» Arbeitsauftrag 1: Schreiben Sie aus dem Text über Moral alles von „Wie lange wir“ bis hinunter zu „wieder total ächten.“ wortgetreu ab.
» Arbeitsauftrag 2: Wer sagt laut dem Text über Moral, dass man aufgehört hat, in der Schule Moral zu unterrichten?
» Arbeitsauftrag 3: Führen Sie den Text über Moral im Anschluss an seinen letzten Satz weiter.

___ Lesetext

15. Januar 2015

Moral

»Auch hat man aufgehört, in der Schule Moral zu unterrichten«, sagt Cécile Wajsbrot in einem sehr lesenswerten Interview »Frankreich ohne Idee und Kontur«. Ich füge hinzu: Auch die Kirche hat aufgehört, eine »moralische Anstalt« zu sein.
   Wie weggeblasen ist die »seelische Unterdrückung« durch Moral, wie ich sie noch in den Fünfzigerjahren in der Schule (beziehungsweise im Internat) leidvoll erlebt habe (und nicht hätte misssen wollen). Vorschriften wie Sonntagspflicht, Keuschheit (was ist das?), zum Beichten Gehen (samt gebotener Gewissenserforschung!) – gibt’s alles nicht mehr im Angesicht eines bedingungslos alle Menschen liebenden Gottes, dem Licht in der Finsternis (die eh keiner empfindet), dem Verkünder ewigen Heils (»Wellnesschristentum«).
   Wie lange wir noch ohne Moralauffrischung zivilisiert leben werden, frage ich mich. Der Angriff in Paris war kein Angriff auf unsere Freiheit der Meinungsäußerung, auf Karikaturisten oder Koscher-Essende, er war nicht einmal islamisch: Er war einfach zutiefst unmoralisch, Mord. Wir müssen Mord in jeglicher Form und Funktion, mit oder ohne »guten« Grund, wieder tabuisieren, wieder total ächten.
Bildnis Carla, gesehen durch die drei Spiegel im Eingang
Eitelkeit?                                                                    Foto Jörn
Schon der Zorn, den Abdelkader Benali in einem ebenso lesenswerten Artikel »Als Muslim in einer säkularen Welt« be­schreibt, ist nach meiner alten Auffassung Sünde. Wir leben »in einer Gesellschaft, die längst aufgehört hat, sich mit solchen großen Fragen auseinanderzusetzen«, rügt Benali weiter.
   Ein Wiederbesinnen auf Werte tut not, nicht auf Freiheit, nicht auf Gleichheit, nicht auf Einigkeit oder Recht, große Worte also, die zu bloßen Wörtern verkommen sind, sondern auf Details: Wann darf denn gemordet werden? Von wem? Bom­bar­dier­ungen? Drohnen? Gehen uns Boots­flücht­linge nichts an, weil sie nicht über die Ostsee kommen?

______
___ Bereitgestellte Daten

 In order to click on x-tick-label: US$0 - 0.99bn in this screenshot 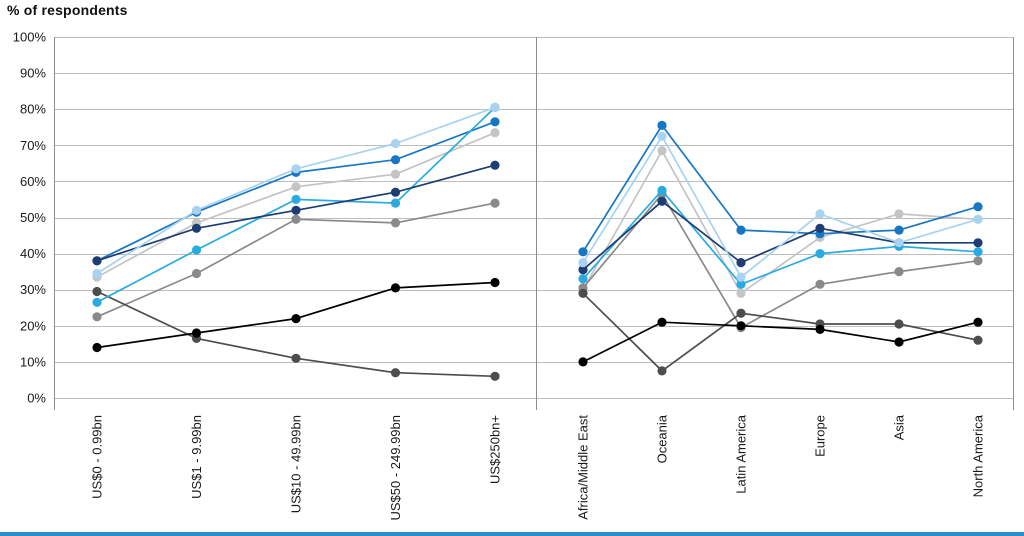, I will do `click(98, 457)`.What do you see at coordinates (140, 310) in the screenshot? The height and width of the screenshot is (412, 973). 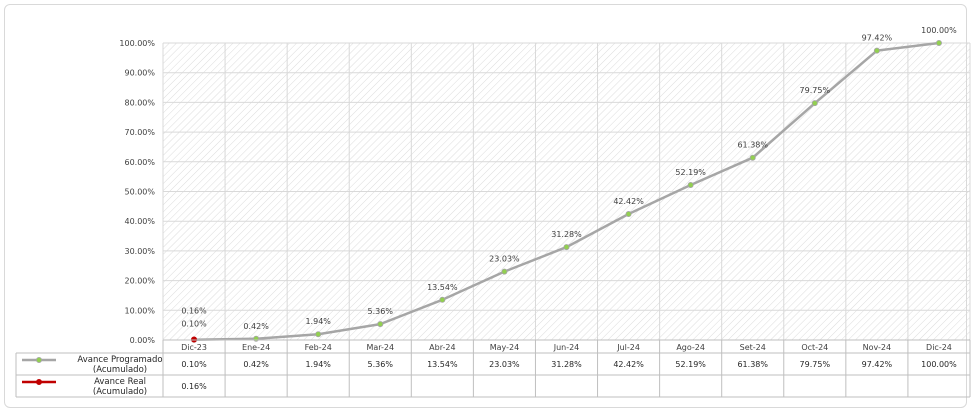 I see `y-tick-label: 10.00%` at bounding box center [140, 310].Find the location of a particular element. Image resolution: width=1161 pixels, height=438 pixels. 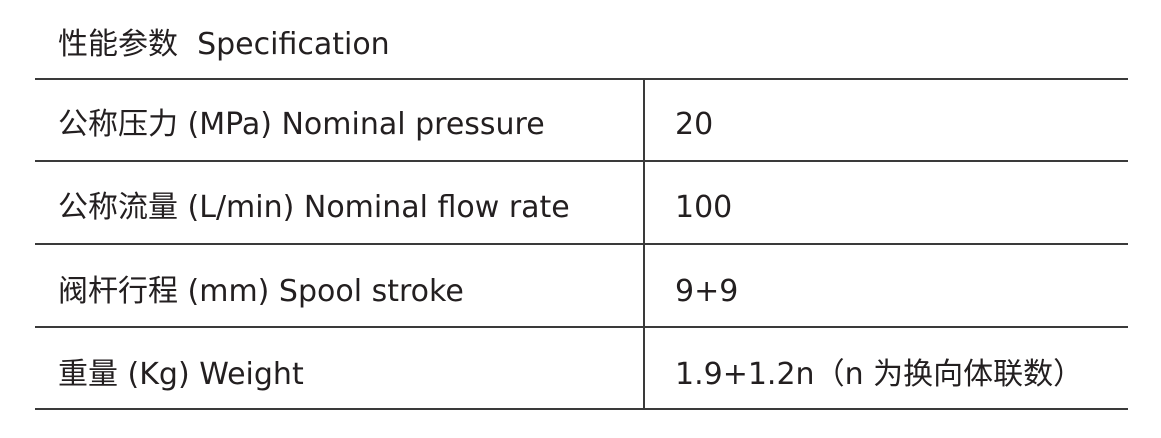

______

» Antwortfeld 1:
Wie lange wir noch ohne Moralauffrischung zivilisiert leben werden, frage ich mich. Der Angriff in Paris war kein Angriff auf unsere Freiheit der Meinungsäußerung, auf Karikaturisten oder Koscher-Essende, er war nicht einmal islamisch: Er war einfach zutiefst unmoralisch, Mord. Wir müssen Mord in jeglicher Form und Funktion, mit oder ohne »guten« Grund, wieder tabuisieren, wieder total ächten.

» Antwortfeld 2: Cécile Wajsbrot.

» Antwortfeld 3:
   Ist Zurückhaltung in »Gedanken, Worten und Werken« (schon seit Zarathustra, 1000 v. Chr.) an­ge­bracht, oder nur in »Worten und Werken«, oder allein in »Werken«? Darf man alles denken? Wir damals durften nicht, was sogar zu einem Verbot von Illustrierten führte; Playboys gab’s eh noch keine. Wer erinnert sich noch an die »Gewalt gegen Sachen«-Diskussion zur Anti-Springer-Zeit?
   Eitelkeit, ist die zwecks Förderung der Mode­in­dustrie gut oder schlecht? Und so weiter.
   Wie wär’s also wirklich mit einer Nation-weiten Diskussion um Werte en détail? – (Früher galten zu häufige Blicke in den Spiegel schon als eitel, heute findet man auf der Suche nach dem Thema bloß ein Wochenmagazin. Dort schön zu lesen: »Leben als junger Amish«.)

Link zu diesem Eintrag: http://blogabissl.blogspot.com/2015/01/moral.html

  Sammlung interessanter Artikel zum Thema*)
• Wie oben zitiert, das Interview mit Cécile Wajsbrot
  über Frankreich »Ohne Idee und Kontur«, 15. 1. 2015
• und Abdelkader Benali, »Als Muslim in einer säkularen Welt«, Zweifel und Zorn, 15. 1. 2015
• Eric Gujer, Leiter des NZZ-Auslandressorts, »Gewalt und Religion«, 17. 1. 2015,
   Zitat: »Doch das agnostisch gewordene Europa reibt sich ratlos an jener Religion, deren praktizierende Gläubige sie konservativ bis dogmatisch und manchmal in extremistischer Weise auslegen. – Um auf diese Herausforderung antworten zu können, muss man allerdings eine Vorstellung von seinem Gemeinwesen besitzen. Und genau daran hapert es in der Spassgesellschaft.«
• Necla Kelek, »Gewalt und Unterdrückung im Islam. Eine Religion der Beliebigkeit«, 20. 9. 2014
Necla Kelek. Sie meint: »Wer den Koran wörtlich nimmt, ihn ahistorisch liest und auslegt, öffnet die Büchse der Pandora.«.
   Mir ist’s auch so ergangen, nachdem ich am Bonner Friedensplatz einen Koran geschenkt bekommen habe. Gelesen hab’ ich bis zum Ende der Sure zwei, der längsten, und das Buch dann mit Schrecken weggelegt. Ein Regelwerk für (Gott bezw. Allah und) die Welt, gnadenlos. Will’s mir dennoch noch einmal ansehen. Aber ohne viel, viel Auslegung unerträglich.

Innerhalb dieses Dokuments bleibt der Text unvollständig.